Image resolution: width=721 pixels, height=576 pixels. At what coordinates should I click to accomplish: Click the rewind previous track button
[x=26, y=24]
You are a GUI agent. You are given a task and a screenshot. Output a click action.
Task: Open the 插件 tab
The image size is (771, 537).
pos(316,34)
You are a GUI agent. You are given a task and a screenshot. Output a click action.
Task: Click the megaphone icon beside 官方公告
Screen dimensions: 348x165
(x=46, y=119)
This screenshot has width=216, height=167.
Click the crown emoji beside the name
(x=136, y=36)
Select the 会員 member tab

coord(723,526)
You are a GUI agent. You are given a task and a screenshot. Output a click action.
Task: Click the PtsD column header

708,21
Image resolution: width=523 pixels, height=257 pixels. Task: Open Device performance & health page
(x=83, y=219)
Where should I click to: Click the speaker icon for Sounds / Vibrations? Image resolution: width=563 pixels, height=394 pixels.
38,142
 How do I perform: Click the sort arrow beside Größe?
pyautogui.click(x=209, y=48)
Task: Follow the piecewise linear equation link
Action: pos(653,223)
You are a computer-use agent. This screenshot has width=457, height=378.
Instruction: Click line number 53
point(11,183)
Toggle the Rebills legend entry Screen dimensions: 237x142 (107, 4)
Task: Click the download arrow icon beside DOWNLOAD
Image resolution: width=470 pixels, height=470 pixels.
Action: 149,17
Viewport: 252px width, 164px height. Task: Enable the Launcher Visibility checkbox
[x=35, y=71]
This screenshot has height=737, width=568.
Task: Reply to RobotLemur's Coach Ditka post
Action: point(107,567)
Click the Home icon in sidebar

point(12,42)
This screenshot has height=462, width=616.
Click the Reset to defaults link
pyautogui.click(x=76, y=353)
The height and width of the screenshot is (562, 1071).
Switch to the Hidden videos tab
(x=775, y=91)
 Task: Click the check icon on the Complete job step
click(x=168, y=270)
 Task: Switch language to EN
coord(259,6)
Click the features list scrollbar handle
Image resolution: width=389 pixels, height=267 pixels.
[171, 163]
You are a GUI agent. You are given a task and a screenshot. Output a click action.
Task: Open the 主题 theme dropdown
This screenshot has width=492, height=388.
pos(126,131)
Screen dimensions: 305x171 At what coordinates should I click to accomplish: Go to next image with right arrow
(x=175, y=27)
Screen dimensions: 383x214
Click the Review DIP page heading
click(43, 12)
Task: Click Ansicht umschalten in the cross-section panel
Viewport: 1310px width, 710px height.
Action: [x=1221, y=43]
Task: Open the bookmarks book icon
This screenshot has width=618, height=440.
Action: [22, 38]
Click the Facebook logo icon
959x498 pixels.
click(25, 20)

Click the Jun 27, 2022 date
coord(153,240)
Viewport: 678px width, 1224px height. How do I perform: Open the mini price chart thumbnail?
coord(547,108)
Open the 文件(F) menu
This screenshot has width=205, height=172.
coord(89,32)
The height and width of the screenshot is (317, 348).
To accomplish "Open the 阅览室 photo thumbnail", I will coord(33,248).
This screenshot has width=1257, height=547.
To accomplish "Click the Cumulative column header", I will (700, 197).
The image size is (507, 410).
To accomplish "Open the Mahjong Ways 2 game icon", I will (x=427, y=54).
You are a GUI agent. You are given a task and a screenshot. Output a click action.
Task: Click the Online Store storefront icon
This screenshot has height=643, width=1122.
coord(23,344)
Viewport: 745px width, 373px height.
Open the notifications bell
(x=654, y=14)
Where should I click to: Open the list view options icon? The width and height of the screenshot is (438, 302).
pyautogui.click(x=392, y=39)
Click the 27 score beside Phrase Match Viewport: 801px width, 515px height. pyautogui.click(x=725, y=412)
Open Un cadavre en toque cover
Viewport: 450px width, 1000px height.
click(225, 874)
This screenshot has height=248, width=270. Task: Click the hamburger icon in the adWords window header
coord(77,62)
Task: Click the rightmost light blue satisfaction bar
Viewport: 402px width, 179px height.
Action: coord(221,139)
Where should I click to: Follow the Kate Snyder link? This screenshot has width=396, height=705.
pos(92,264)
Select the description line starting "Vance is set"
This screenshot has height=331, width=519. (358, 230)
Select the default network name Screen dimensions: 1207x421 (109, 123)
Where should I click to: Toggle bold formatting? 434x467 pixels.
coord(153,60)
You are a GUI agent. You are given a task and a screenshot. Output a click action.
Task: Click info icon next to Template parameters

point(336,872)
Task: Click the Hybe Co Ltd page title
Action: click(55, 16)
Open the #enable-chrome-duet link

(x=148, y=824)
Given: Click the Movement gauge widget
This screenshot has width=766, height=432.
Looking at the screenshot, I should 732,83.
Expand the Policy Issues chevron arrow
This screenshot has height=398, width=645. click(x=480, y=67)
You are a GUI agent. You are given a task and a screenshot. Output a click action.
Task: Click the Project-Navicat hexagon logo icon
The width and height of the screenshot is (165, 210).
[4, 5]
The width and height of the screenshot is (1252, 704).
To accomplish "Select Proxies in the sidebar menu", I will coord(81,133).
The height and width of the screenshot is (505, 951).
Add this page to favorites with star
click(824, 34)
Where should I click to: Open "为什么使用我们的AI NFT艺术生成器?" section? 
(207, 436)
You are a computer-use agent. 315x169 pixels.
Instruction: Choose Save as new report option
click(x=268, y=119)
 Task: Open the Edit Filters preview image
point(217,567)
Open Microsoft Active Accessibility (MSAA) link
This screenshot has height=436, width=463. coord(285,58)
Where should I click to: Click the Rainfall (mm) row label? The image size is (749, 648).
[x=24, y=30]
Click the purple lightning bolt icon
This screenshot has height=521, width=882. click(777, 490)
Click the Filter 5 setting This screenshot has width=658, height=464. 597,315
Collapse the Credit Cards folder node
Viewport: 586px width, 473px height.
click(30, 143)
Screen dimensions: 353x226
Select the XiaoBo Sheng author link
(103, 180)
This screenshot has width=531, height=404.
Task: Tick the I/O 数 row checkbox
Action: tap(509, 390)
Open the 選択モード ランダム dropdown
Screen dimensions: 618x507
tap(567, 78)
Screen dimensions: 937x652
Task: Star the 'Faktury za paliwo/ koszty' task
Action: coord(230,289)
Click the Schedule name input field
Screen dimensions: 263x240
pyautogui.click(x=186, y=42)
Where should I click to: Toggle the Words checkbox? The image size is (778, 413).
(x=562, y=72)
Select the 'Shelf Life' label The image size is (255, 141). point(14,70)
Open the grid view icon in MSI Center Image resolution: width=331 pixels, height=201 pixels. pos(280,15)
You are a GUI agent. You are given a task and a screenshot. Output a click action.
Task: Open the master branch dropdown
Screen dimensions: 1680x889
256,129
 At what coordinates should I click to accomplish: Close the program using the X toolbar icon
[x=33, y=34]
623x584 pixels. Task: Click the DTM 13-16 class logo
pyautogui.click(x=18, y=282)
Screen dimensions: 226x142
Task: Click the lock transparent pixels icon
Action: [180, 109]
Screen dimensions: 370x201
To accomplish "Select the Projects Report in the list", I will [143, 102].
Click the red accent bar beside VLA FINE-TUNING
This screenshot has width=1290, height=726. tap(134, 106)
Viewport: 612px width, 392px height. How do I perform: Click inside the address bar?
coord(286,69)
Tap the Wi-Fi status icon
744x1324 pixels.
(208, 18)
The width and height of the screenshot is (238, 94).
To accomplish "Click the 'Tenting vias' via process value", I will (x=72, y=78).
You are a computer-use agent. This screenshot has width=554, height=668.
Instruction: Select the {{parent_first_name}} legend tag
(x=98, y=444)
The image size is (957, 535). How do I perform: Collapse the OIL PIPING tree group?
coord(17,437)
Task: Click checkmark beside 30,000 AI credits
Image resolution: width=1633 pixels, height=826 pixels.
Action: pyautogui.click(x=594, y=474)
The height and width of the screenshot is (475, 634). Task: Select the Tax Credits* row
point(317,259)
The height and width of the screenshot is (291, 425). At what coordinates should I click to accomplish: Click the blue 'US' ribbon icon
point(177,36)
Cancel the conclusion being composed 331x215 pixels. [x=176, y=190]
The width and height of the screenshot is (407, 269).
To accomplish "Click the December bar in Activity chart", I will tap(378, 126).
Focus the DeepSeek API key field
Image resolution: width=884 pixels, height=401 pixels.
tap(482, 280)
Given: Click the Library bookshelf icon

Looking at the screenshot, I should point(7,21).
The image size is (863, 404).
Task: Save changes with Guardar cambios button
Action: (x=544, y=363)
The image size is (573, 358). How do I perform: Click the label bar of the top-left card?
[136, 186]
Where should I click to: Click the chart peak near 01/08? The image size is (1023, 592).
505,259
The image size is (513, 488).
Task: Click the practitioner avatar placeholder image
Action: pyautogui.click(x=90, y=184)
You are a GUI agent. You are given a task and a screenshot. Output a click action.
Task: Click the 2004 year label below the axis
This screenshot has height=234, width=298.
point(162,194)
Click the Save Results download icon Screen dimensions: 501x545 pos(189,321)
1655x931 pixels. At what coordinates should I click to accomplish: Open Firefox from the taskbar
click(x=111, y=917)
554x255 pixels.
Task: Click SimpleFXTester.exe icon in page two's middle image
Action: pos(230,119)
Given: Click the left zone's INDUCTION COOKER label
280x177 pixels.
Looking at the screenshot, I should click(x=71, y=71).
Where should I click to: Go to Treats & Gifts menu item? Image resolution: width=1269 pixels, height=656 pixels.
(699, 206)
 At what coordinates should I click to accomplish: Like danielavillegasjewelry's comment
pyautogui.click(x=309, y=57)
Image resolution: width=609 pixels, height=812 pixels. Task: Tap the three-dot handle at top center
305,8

--

* **EXERCISE DETAILS**
Starting at the line that contains "Task: Open the 插件 tab" and stopping after the line that contains "This screenshot has width=216, height=167.", write out every line exactly as it appears above, and no other line.

* **RESULT**
Task: Open the 插件 tab
The image size is (771, 537).
pos(316,34)
You are a GUI agent. You are given a task and a screenshot. Output a click action.
Task: Click the megaphone icon beside 官方公告
Screen dimensions: 348x165
(x=46, y=119)
This screenshot has width=216, height=167.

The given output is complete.